- Citizenship: United States
- Known for: Unmanned Vehicle and Atmospheric Investigation Lab (UNVAIL)
- Awards: Fellow of the Royal Aeronautical Society
- Scientific career
- Fields: Aerospace engineering, Atmospheric science
- Workplaces: Embry–Riddle Aeronautical University, United States Air Force

= Kevin Adkins =

American aerospace engineer

Kevin Adkins is an American aerospace engineer, atmospheric scientist, and professor at Embry-Riddle Aeronautical University in Daytona Beach, Florida. Following distinguished service and leadership in the industry on a variety of transformational fixed-wing and rotorcraft development projects, he was elected a Fellow of the Royal Aeronautical Society for his outstanding contributions in the profession of aeronautics. At Embry-Riddle, he is the Director of the Unmanned Vehicle and Atmospheric Investigation Lab (UNVAIL). Prior to his faculty appointment, Adkins served in the United States Air Force and worked in industry as both a lead aircraft design and flight test engineer.

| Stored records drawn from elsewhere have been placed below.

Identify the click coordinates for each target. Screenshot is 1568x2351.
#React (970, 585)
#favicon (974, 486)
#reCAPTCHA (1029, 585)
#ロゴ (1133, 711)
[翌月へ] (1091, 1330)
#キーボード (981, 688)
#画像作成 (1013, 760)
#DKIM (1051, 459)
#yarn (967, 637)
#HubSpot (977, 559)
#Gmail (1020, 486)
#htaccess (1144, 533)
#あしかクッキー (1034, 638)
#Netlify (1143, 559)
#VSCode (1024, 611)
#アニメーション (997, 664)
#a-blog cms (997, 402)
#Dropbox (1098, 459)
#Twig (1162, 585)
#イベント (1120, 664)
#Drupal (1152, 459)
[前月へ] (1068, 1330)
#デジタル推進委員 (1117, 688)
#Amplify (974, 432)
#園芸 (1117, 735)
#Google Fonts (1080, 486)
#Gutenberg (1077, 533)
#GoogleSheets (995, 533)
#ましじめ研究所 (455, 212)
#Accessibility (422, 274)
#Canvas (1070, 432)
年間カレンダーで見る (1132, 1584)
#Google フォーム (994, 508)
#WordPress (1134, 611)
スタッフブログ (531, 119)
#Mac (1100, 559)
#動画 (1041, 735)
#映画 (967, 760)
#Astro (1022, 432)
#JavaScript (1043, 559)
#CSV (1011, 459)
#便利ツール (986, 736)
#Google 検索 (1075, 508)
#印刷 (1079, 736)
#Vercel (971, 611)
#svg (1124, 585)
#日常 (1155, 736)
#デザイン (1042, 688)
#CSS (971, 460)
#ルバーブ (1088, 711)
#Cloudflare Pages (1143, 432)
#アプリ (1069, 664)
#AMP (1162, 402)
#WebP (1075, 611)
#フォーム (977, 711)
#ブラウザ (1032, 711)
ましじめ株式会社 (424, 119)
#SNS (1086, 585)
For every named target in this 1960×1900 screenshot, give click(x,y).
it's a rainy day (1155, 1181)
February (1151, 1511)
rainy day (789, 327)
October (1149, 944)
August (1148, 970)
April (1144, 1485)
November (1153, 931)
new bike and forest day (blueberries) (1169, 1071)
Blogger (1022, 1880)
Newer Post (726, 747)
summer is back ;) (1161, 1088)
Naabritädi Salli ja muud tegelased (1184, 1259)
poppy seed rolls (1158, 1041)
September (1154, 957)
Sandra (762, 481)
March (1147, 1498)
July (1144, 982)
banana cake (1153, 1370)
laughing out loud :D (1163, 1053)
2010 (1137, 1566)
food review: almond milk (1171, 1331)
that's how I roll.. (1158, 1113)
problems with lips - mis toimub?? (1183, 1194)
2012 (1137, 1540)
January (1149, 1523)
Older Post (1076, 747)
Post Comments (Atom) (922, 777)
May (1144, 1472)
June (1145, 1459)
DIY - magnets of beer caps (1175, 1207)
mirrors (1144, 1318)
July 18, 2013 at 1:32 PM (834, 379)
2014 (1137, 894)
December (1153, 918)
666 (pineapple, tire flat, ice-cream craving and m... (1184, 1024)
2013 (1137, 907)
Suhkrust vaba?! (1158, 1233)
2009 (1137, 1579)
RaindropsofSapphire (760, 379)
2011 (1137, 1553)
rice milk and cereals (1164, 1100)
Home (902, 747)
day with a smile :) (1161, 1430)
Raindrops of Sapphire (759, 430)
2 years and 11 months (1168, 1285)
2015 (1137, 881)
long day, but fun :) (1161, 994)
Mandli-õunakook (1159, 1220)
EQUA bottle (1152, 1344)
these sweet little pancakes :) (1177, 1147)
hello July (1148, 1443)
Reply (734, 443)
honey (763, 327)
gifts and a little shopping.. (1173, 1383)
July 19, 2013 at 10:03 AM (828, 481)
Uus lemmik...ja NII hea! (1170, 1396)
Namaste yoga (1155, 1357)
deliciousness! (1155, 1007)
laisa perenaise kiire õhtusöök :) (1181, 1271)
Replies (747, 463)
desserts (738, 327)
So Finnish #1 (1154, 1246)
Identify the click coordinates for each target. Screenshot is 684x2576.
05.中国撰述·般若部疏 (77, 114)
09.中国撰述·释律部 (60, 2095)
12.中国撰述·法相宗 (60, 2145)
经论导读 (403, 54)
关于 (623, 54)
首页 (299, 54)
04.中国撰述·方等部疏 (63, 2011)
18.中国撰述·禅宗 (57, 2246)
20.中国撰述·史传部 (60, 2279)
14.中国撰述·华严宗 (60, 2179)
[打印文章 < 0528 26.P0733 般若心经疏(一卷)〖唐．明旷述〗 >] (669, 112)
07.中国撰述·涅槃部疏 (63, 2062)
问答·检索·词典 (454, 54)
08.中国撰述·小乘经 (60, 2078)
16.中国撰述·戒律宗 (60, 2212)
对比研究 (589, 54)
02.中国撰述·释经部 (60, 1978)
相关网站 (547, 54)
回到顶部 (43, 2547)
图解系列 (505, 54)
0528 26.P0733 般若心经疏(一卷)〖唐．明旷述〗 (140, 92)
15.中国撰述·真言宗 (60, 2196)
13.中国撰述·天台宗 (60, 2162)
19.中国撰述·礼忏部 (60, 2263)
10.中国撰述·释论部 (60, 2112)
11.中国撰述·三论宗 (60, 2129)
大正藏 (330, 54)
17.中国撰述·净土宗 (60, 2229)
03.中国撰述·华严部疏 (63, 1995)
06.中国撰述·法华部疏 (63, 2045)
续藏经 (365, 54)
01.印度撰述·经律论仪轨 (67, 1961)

== Early life and education ==
Kevin A. Adkins was born in Ann Arbor, Michigan. His fascination with flight and love of the outdoors resulted in him building various air, land and sea vehicles during his teenage years and completing a pilot certificate at the age of 17. These experiences propelled him to undertake studies in aerospace engineering and atmospheric science. He received his BS and MEng in aerospace engineering from the University of Michigan and his PhD aerospace engineering Mississippi State University.

==Research==
Adkins research focuses on boundary layer meteorology, design and applications of uncrewed aircraft systems, and advanced air mobility.